Six years after 9/11, with the nation fighting wars on two foreign fronts, skeptics say such exercises only inflame the public. But federal, state and local officials say they need the complex drills to test their ability to work together during large-scale catastrophes. The history of Topoff shows those tests don't usually go well.
"We know that the world will be watching," said Chip Terhune, Kulongoski's chief of staff...
Not everyone thinks it's just a drill. Conspiracy theorists have for months filled Internet forums and the ears of officials with their belief that President Bush will use the exercise as a front to declare martial law, then declare an eventual attack on Iran. Police expect real protesters to target the week's events.

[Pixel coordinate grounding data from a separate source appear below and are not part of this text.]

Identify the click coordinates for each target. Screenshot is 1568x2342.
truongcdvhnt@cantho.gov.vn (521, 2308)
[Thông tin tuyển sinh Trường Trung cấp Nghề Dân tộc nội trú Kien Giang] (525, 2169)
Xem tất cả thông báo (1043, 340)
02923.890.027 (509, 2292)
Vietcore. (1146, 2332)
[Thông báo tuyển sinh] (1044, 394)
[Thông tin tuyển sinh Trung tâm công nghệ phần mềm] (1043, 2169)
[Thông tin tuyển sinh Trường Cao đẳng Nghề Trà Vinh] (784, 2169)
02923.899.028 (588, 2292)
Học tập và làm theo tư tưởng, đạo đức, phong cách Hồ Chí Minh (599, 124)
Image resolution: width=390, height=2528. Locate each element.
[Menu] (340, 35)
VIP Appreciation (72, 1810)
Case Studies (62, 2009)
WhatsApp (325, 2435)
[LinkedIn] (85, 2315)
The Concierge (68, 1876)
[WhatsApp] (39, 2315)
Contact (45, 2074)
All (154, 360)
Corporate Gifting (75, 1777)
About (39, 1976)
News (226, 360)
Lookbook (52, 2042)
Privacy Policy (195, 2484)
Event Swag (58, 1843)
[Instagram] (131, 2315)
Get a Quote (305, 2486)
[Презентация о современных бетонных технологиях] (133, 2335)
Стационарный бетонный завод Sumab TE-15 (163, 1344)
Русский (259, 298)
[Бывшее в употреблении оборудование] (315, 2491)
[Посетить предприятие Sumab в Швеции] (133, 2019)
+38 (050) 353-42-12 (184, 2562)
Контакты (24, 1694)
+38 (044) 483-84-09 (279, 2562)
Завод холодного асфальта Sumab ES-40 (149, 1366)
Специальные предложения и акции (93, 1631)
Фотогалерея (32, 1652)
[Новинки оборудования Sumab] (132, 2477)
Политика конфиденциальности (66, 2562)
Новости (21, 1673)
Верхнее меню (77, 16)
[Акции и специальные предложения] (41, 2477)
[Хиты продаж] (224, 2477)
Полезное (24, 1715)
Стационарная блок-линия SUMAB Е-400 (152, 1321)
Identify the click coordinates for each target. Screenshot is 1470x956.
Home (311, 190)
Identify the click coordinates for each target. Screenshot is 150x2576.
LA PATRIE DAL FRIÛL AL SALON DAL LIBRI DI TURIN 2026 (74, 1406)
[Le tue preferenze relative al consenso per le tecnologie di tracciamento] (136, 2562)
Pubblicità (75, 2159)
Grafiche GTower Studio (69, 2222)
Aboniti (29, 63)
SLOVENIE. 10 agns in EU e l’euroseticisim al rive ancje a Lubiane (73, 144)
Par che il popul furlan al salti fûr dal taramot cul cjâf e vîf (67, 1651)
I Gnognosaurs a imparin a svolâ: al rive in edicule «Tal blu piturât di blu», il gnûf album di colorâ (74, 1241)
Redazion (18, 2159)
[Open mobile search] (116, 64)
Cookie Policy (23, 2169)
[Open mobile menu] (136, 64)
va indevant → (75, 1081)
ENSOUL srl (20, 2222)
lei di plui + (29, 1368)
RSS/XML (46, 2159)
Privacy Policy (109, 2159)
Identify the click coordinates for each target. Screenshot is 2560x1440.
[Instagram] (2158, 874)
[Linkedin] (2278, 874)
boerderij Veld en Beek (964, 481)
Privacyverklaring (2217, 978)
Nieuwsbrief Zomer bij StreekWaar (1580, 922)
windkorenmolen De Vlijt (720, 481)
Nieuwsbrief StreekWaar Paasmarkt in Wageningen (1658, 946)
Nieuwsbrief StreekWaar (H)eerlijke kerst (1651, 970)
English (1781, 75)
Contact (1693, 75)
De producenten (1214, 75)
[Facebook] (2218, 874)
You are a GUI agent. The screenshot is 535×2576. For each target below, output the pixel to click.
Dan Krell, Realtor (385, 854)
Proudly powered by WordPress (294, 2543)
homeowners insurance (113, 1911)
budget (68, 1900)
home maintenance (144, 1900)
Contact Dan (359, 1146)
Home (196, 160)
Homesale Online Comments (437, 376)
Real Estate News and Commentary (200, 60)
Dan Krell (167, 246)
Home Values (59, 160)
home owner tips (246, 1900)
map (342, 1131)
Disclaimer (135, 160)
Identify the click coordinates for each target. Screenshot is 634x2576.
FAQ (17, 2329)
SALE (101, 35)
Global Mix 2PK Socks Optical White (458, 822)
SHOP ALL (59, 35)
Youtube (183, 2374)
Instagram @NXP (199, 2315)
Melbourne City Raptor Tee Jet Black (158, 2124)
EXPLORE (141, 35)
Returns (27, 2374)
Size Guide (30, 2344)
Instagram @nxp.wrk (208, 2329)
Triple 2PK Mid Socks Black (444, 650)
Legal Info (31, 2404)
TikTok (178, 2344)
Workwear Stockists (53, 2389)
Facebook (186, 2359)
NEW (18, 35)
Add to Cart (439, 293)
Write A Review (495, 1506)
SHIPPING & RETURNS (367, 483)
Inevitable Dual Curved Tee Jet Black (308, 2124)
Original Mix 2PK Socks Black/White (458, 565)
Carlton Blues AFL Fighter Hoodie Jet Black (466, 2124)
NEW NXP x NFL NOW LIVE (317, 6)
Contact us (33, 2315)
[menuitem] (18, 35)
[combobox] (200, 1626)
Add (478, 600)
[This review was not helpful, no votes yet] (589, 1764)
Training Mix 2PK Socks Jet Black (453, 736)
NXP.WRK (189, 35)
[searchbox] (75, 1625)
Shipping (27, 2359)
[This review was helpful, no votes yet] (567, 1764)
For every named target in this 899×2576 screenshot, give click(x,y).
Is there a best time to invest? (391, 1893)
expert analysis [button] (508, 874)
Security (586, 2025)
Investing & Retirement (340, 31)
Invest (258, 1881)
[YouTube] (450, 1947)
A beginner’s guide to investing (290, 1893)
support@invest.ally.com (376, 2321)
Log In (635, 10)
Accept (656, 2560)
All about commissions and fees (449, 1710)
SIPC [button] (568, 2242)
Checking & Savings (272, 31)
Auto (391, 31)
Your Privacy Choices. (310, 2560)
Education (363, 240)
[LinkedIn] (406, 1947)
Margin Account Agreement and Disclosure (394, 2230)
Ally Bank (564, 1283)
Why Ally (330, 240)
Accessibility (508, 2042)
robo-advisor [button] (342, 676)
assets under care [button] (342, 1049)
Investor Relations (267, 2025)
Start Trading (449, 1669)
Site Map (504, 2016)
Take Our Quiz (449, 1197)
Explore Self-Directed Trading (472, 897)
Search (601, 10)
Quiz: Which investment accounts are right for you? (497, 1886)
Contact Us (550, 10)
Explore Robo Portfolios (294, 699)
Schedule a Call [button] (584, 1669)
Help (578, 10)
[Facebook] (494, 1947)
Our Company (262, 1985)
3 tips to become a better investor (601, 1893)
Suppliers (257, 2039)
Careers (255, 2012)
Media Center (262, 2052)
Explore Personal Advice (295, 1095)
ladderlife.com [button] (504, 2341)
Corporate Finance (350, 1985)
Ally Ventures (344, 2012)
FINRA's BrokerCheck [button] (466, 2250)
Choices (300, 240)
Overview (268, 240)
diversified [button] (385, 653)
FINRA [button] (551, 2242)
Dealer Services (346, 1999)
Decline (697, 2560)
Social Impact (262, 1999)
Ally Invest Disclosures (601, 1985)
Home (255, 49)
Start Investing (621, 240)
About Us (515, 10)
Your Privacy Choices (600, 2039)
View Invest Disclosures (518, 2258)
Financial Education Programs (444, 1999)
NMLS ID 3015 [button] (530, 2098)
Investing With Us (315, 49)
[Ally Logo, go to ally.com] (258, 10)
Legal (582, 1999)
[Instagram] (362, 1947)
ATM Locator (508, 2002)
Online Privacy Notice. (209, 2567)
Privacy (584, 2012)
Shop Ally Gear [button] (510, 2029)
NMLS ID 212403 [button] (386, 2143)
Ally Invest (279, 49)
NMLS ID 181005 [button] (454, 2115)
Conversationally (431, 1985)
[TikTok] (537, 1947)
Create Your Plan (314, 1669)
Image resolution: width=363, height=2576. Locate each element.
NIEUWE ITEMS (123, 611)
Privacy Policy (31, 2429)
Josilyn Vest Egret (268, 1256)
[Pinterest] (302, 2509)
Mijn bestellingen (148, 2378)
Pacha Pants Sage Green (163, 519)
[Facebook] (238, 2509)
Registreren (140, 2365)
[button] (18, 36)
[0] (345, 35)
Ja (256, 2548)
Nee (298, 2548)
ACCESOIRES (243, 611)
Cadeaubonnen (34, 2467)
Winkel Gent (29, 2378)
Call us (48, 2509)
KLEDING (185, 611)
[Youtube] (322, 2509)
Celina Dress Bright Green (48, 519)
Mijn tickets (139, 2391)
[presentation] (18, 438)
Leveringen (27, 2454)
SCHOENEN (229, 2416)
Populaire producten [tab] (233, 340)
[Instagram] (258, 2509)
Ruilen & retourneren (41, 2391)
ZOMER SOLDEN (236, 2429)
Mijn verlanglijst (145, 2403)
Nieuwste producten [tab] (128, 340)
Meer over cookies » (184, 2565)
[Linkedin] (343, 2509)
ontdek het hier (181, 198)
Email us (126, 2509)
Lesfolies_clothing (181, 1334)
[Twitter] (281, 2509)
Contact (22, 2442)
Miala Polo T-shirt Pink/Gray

Some, like 70-year-old Arlene Miller of Portland, worry the Bush administration has ordered the exercise to "go live," detonating a real dirty bomb and blaming it on terrorists. "I'm scared to death," said Miller, a retired Bonneville Power Administration employee.
When alarmists call the Oregon National Guard headquarters in Salem, officials are quick to tell them fewer than 40 soldiers will participate in the drill. In fact, the public won't notice most elements of the exercise at all, planners say.
Portland officials say they have received about 20 calls in the past month. "We try to make it clear that it's not a real radiological bomb," Merlo said. From there, callers are sent to 2-1-1, the city's Topoff information line.
When the "live action" portion concludes Wednesday night, the exercise will move to boardrooms and paper through Friday, concentrating on questions bound to emerge in the aftermath of a real dirty bomb.
How do you convince Portlanders it's OK to go back outside? What if cargo ships refuse to dock in an irradiated city? Would tourists choose to go somewhere else? Would property values collapse, prompting an exodus?
"In reality," Merlo said, "I think that's the part that's going to be the most interesting piece: How do we put the state back together?"